Pyre as a framework is a combination of software and design philosophy that promotes the reuse of code. Applications based on Pyre will look similar to those written in any other object-oriented language.

The Pyre framework incorporates features aimed at enabling the scientific non-expert to perform tasks easily without hindering the expert. Target features for end users allow complete and intuitive simulation specification, reasonable defaults, consistency checks of input, good diagnostics, easy access to remote facilities, and status monitoring. Target features for developers include easy access to user input, a shorter development cycle, and good debugging support.

PETSc#

PyLith 2.x and later make use of a set of data structures and routines in PETSc called DMPlex, which is still under active development.

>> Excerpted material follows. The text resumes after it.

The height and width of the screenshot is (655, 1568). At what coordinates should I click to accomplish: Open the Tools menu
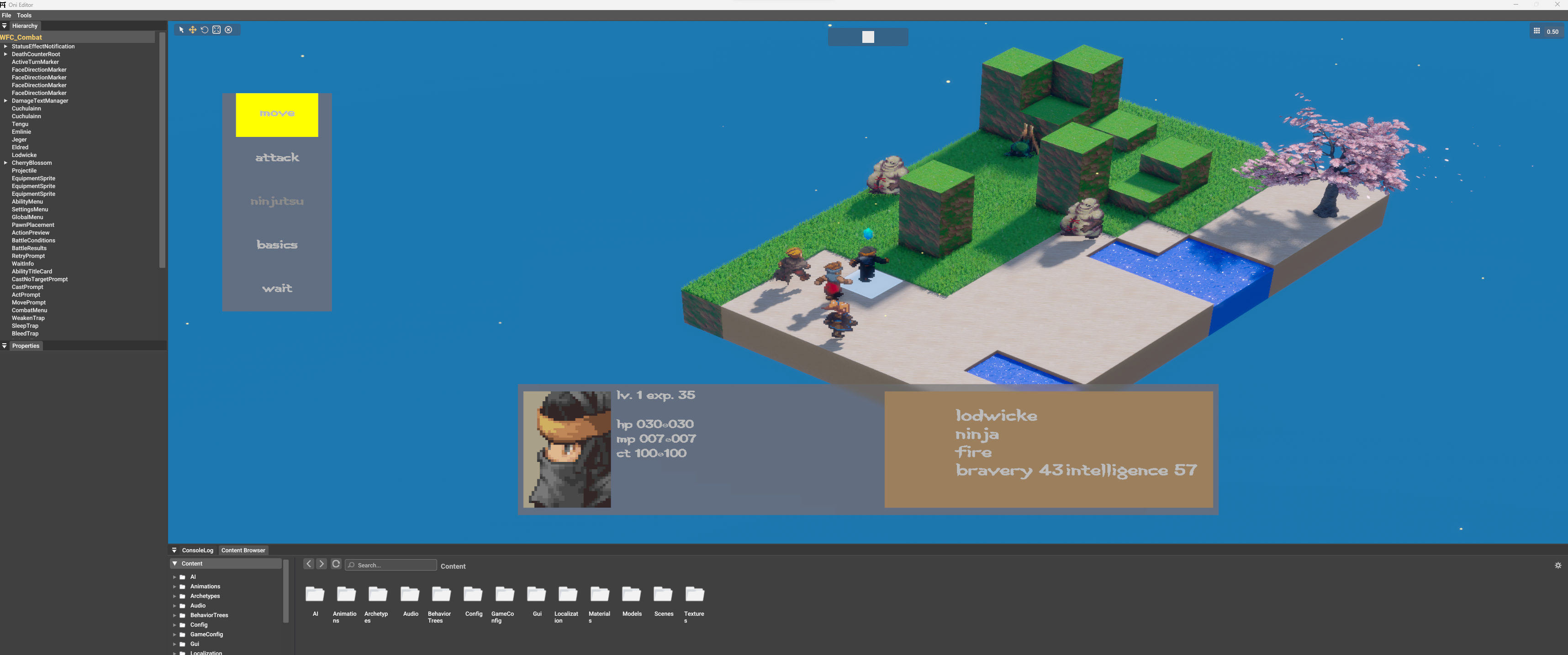pos(24,15)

DMPlex provides data structures and routines for for representing and manipulating computational meshes, and it greatly simplifies finite-element computations. DMPlex represents the topology of the domain. Zero volume elements, called cohesive cells, are inserted along all fault surfaces to implement kinematic (prescribed) or dynamic (constitutive model) implementations of fault slip. Material properties and other parameters are represented as scalar and vector fields over the mesh using vectors to store the values and sections to map vertices, edges, faces, and cells to indices in the vector. For each problem, functions are provided to calculate the residual and its Jacobian. All numerical integration is done in these functions, and parallel assembly is accomplished using the get/set closure paradigm of the DMPlex framework.

PETSc, the Portable, Extensible Toolkit for Scientific computation, provides a suite of routines for parallel, numerical solution of partial differential equations for linear and nonlinear systems with large, sparse systems of equations. PETSc includes time-stepping algorithms and solvers that implement a variety of Newton and Krylov subspace methods. It can also interface with many external packages, including ESSL, MUMPS, Matlab, ParMETIS, PVODE, and Hypre, thereby providing additional solvers and interaction with other software packages.

PETSc includes interfaces for FORTRAN 77/90, C, C++, and Python for nearly all of the routines, and PETSc can be installed on most Unix systems. Users can use PETSc parallel matrices, vectors, and other data structures for most parallel operations, eliminating the need for explicit calls to Message Passing Interface (MPI) routines. Many settings and options can be controlled with PETSc-specific command-line arguments, including selection of preconditions, solvers, and generation of performance logs.